+++ SOURCE RECORDS +++
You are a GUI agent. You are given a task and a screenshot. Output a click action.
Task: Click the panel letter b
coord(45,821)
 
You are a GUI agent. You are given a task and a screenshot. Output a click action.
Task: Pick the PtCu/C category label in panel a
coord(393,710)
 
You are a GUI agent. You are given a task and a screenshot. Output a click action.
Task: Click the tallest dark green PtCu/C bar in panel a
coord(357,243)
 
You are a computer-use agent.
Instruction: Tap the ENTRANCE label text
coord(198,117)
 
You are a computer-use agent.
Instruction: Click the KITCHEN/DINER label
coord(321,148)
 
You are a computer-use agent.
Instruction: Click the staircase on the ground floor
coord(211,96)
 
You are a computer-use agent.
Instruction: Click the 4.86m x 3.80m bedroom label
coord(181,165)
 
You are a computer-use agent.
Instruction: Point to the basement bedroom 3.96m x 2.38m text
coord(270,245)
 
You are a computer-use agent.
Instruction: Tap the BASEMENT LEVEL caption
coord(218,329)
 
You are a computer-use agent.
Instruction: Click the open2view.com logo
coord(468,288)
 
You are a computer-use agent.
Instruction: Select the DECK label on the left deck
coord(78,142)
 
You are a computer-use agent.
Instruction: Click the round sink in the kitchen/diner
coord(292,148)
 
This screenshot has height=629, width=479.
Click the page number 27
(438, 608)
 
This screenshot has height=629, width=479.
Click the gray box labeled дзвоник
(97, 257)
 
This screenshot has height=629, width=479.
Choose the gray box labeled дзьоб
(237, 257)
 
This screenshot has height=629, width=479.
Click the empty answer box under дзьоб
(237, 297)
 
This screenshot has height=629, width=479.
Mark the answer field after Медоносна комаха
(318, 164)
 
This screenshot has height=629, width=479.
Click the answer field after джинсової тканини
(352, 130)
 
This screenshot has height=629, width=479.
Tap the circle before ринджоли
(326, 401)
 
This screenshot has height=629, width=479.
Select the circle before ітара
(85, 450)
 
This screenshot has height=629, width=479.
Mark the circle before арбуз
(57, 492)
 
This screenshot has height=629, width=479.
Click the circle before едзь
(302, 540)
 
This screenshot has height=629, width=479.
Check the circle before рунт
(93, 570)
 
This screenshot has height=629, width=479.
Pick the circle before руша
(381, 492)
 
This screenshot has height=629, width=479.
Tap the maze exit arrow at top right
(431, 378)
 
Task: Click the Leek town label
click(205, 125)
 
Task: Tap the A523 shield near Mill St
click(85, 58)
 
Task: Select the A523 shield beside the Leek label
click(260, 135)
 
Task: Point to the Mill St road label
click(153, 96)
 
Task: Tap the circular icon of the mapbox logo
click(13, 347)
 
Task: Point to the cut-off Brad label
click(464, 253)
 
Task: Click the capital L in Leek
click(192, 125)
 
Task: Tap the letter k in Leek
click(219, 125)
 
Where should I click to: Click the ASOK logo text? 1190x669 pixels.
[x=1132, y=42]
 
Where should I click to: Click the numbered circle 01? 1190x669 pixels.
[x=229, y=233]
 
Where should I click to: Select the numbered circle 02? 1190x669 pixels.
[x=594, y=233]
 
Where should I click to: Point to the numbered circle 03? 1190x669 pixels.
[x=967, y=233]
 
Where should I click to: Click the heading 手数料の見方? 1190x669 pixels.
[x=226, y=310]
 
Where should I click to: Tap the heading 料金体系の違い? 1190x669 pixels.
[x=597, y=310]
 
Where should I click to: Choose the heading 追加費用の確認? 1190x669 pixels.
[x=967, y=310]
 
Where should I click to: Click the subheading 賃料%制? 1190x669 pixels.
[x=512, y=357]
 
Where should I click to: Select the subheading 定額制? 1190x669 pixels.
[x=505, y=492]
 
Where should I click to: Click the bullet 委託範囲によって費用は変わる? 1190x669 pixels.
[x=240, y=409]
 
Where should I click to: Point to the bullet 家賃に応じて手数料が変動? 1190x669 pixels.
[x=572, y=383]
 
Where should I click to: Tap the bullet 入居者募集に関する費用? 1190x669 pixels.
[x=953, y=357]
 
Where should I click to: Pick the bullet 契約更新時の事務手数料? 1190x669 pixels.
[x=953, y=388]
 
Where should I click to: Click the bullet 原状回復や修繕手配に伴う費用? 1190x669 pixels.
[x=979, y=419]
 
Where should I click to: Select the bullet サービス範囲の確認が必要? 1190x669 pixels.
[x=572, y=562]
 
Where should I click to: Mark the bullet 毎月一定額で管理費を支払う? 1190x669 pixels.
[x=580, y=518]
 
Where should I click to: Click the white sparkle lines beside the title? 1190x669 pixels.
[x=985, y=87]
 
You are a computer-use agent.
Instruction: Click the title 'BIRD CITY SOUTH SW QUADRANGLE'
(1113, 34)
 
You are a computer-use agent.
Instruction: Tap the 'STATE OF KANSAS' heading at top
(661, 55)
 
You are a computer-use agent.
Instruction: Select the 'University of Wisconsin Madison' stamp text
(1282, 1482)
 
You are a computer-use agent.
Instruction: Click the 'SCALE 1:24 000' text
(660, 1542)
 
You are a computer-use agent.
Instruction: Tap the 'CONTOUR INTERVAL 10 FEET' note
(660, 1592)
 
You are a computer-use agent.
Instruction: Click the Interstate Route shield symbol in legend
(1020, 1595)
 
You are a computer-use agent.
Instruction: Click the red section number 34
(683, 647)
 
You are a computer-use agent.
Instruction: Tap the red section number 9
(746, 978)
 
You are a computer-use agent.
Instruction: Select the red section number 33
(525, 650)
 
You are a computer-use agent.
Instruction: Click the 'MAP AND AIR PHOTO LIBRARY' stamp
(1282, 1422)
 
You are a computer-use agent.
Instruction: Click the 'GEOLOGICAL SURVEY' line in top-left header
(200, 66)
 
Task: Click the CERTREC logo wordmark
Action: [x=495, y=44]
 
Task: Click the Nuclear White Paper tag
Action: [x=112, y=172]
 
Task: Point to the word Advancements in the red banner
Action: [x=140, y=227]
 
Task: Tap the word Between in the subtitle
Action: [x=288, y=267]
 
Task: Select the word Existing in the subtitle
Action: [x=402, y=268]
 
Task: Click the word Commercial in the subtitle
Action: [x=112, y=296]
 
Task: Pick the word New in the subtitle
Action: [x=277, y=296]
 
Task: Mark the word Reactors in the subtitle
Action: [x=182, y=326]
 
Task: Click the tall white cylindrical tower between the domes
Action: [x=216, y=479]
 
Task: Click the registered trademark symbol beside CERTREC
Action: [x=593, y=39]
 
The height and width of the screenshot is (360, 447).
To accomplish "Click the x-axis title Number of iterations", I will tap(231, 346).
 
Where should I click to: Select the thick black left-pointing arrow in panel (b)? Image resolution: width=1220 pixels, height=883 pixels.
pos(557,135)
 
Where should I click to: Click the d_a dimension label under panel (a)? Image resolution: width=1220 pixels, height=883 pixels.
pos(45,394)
+++
▶ [WHAT IS NEEDED]:
Copy the rows above from the start through the line containing "coord(45,821)", requests included, and shift every coordinate in the answers up by 116.

▶ [THE OUTPUT]:
You are a GUI agent. You are given a task and a screenshot. Output a click action.
Task: Click the panel letter b
coord(161,937)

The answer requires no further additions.